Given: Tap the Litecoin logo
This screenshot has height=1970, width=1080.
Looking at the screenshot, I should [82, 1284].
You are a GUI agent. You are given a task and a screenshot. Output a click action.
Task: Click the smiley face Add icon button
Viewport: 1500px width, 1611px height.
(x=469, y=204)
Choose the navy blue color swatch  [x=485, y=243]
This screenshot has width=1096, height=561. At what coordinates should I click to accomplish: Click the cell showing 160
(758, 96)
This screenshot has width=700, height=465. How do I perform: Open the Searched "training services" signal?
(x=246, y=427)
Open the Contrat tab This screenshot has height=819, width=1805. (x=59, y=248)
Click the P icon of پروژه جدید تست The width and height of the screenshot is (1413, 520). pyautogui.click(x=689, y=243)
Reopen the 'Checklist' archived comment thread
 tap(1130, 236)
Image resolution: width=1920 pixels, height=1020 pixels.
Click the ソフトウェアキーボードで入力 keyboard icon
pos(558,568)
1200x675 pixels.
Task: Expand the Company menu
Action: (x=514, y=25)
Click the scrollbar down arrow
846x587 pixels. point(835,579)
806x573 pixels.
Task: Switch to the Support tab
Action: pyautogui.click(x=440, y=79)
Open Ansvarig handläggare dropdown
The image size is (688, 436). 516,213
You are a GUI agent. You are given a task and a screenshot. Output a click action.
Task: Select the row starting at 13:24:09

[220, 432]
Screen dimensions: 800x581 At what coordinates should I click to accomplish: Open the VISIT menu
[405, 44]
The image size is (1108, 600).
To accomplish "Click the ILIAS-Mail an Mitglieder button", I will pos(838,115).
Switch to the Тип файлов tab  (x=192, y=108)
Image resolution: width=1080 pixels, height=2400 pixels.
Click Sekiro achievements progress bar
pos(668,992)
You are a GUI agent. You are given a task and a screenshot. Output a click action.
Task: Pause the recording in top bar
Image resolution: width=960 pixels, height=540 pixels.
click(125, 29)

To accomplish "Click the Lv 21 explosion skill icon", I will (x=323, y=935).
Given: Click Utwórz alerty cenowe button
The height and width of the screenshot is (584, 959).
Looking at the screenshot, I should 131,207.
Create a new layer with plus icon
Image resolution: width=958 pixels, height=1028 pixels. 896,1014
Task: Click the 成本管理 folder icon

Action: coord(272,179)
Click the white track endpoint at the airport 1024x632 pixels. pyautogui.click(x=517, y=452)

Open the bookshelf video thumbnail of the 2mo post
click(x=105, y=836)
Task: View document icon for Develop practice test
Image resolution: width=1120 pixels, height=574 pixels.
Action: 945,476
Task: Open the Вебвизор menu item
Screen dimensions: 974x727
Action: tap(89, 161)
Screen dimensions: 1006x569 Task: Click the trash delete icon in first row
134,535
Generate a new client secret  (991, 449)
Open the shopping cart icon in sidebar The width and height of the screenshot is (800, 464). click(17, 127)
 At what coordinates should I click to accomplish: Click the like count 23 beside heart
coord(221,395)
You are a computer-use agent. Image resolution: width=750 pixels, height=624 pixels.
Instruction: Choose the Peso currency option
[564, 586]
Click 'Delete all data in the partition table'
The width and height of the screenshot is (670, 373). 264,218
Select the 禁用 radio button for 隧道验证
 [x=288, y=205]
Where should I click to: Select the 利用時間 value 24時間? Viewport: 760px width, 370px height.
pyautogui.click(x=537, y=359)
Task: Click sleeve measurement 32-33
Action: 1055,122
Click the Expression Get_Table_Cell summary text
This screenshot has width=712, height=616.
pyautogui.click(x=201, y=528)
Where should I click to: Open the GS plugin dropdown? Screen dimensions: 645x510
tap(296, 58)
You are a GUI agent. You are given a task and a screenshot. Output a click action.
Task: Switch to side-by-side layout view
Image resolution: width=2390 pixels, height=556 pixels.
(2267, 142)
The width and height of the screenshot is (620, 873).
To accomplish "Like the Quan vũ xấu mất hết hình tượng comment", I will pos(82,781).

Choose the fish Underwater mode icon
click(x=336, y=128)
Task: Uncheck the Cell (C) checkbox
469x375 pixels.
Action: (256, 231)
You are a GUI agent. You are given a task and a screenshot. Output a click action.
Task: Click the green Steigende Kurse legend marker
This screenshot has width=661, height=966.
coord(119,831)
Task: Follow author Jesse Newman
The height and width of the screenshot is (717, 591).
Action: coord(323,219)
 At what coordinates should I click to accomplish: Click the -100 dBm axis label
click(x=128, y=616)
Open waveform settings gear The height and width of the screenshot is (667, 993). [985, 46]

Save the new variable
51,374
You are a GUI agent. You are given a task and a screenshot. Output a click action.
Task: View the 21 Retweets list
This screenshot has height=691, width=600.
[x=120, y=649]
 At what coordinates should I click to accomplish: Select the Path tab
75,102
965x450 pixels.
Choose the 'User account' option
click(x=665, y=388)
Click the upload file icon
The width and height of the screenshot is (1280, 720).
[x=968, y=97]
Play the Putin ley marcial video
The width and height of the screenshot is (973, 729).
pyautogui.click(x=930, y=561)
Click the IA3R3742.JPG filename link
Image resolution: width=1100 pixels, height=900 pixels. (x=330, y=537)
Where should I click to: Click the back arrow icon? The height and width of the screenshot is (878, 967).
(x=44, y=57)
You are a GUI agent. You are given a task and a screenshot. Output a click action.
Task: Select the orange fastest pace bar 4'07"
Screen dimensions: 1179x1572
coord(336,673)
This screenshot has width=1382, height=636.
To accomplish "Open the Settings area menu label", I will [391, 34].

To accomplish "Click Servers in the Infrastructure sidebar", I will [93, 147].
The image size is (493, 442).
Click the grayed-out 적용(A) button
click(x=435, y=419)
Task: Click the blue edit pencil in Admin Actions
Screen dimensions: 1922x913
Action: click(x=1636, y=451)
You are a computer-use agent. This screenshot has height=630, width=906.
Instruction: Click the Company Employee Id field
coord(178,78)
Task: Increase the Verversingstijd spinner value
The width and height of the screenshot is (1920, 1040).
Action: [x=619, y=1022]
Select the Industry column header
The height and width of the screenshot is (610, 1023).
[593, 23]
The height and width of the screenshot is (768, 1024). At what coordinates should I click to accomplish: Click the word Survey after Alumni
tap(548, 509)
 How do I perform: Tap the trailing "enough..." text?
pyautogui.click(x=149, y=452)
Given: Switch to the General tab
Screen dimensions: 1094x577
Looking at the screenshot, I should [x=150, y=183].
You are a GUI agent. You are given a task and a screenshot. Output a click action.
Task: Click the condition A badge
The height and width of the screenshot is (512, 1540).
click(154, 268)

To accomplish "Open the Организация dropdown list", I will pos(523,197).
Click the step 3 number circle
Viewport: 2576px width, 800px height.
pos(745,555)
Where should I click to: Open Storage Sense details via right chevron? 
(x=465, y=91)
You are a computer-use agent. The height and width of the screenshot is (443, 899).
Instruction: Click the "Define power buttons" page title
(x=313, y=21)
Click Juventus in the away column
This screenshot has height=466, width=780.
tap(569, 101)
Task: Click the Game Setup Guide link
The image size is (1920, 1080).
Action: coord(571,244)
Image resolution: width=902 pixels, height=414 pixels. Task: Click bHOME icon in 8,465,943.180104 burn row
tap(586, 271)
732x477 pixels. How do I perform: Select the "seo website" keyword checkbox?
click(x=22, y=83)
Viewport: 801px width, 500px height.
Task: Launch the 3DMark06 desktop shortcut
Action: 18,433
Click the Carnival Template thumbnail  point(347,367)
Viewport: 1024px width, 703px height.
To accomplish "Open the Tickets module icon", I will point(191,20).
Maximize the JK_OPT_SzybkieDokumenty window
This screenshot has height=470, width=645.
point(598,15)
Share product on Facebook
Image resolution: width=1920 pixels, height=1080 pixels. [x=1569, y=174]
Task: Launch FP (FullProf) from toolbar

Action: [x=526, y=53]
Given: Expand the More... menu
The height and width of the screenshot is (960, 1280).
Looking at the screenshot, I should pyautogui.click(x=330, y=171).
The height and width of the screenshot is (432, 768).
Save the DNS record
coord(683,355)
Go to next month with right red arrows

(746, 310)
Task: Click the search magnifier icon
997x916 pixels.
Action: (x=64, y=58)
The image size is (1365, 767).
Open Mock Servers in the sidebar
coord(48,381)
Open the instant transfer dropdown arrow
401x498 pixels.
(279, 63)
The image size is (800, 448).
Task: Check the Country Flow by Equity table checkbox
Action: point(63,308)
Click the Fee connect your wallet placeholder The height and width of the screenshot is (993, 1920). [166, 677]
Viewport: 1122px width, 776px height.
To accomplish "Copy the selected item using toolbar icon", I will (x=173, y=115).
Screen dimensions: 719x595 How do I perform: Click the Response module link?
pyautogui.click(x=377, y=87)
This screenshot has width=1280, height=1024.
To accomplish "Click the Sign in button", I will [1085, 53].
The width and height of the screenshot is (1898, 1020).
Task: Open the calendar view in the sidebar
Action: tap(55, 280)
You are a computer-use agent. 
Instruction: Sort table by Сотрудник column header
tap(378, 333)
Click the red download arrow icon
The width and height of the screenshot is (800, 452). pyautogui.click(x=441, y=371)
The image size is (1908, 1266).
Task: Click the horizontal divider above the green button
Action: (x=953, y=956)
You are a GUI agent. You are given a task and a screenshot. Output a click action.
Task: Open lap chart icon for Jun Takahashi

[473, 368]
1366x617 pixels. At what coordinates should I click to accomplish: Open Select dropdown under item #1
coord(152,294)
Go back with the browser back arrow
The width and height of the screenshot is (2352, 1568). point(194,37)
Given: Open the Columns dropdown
☆ ☆ ☆
> [Task directions]: What do the lines above say from the one containing "Maximize the JK_OPT_SzybkieDokumenty window" down to the one containing "Given: Expand the More... menu"? Return them exactly, both end lines included, and only them.

> [Problem solution]:
Maximize the JK_OPT_SzybkieDokumenty window
This screenshot has height=470, width=645.
point(598,15)
Share product on Facebook
Image resolution: width=1920 pixels, height=1080 pixels. [x=1569, y=174]
Task: Launch FP (FullProf) from toolbar

Action: [x=526, y=53]
Given: Expand the More... menu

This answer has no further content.